Understanding Web Scraping
Web scraping is the technique of capturing data from web pages in an automated manner. There are two important terms in this context: web crawling and web scraping. Web crawling is the process of navigating through web pages, following links, and collecting all content, while web scraping is the specific extraction of data from a page.
Web crawling is more complex as it involves managing navigation, dealing with blocks, errors, and changes in page structures. On the other hand, web scraping is simpler, focused only on extracting specific data.
Traditionally, the main tools used for web scraping are Python libraries such as BeautifulSoup and Selenium. However, JavaScript has also stood out in this scenario, with libraries like Puppeteer, Playwright, and Cheerio.
Crawlee and Apify: JavaScript Solutions
Two tools that are transforming the way we handle web scraping in JavaScript are Crawlee and Apify. Crawlee is a framework that abstracts the complexities of web crawling, allowing you to focus only on what you want to collect (the “what”) and how you want to collect it (the “where”).

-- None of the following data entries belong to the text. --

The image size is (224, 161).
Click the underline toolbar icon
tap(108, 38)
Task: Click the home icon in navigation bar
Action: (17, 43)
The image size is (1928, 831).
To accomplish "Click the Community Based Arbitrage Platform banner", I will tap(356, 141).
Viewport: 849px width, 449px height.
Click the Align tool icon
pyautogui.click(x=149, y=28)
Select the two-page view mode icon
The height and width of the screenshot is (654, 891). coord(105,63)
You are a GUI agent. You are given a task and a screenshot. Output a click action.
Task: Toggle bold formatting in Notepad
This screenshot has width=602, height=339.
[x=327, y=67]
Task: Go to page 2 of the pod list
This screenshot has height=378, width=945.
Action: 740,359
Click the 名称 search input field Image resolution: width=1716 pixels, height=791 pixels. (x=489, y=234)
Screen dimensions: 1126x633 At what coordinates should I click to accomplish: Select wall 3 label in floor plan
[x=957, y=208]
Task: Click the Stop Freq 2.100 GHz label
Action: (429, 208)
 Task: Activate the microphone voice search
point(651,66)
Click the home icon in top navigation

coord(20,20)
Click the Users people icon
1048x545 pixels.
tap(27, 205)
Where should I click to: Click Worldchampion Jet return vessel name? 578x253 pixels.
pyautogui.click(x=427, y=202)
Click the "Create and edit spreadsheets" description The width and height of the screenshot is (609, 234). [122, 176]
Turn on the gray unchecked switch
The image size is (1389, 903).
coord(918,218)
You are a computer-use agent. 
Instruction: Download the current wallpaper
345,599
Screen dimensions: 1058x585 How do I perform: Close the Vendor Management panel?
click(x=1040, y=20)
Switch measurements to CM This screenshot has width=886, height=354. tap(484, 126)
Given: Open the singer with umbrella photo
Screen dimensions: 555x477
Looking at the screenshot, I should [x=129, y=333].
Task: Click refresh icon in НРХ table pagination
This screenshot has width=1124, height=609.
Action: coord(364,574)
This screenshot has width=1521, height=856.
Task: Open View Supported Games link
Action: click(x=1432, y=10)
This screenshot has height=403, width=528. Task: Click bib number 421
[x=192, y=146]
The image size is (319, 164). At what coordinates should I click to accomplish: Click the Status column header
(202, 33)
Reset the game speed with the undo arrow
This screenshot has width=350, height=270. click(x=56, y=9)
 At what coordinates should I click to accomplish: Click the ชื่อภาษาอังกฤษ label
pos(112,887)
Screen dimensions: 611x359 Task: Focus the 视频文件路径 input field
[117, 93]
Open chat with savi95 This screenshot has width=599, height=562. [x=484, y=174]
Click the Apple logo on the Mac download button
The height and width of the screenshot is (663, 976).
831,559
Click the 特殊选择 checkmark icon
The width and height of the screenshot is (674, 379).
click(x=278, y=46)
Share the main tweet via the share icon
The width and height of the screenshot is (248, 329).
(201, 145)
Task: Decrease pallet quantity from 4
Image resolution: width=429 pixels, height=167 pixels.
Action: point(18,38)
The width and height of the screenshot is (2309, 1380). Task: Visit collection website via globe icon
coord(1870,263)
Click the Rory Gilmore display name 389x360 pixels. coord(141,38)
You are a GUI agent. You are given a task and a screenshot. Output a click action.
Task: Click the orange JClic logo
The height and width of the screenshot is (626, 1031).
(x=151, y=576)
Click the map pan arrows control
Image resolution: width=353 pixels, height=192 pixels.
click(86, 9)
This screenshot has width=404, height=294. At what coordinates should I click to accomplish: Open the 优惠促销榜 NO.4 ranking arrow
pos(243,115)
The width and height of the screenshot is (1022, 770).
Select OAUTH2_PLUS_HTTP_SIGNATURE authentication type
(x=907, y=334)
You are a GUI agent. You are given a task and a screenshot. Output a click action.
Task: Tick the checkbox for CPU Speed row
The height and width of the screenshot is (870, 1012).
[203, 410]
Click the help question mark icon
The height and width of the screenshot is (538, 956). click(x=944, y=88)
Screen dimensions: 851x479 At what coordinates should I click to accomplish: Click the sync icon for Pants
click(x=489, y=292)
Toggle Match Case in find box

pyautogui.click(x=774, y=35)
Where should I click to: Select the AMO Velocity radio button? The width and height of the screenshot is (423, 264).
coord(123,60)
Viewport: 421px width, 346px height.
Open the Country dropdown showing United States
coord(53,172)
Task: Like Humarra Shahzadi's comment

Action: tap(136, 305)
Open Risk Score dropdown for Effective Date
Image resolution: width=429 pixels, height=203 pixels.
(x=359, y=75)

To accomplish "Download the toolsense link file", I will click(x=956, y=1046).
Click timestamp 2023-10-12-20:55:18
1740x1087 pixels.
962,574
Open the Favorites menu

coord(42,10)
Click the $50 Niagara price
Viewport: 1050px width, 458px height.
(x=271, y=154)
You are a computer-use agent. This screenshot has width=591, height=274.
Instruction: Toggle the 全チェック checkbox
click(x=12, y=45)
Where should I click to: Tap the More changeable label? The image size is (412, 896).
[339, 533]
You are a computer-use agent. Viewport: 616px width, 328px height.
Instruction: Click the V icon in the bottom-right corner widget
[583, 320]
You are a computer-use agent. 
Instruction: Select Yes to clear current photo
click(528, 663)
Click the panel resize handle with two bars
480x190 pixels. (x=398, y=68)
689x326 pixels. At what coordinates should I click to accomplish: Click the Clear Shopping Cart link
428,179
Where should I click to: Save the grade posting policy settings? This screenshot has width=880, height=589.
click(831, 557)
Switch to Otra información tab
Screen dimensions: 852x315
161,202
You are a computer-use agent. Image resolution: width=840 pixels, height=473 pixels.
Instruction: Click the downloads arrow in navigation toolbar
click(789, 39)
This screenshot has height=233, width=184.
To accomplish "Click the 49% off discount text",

Crawlee uses libraries like Puppeteer, Playwright, and Cheerio for navigation and data extraction. It also brings advanced features such as proxy management, IP rotation, and error handling, which are common in web scraping projects.
Apify is a platform that allows the deployment and execution of your crawlers in a scalable and managed way. With Apify, you can upload your crawlers in a serverless infrastructure without worrying about provisioning and maintaining servers.
Advantages of Crawlee and Apify
Crawlee offers several advantages over traditional approaches to web scraping in JavaScript:
- Abstraction of the complexities of web crawling, allowing you to focus on what and how to collect data.
- Integration with popular libraries like Puppeteer and Playwright, offering a simple and powerful API.
- Advanced features such as proxy management, IP rotation, and error handling.
- The ability to create data processing pipelines, with integration with Apify.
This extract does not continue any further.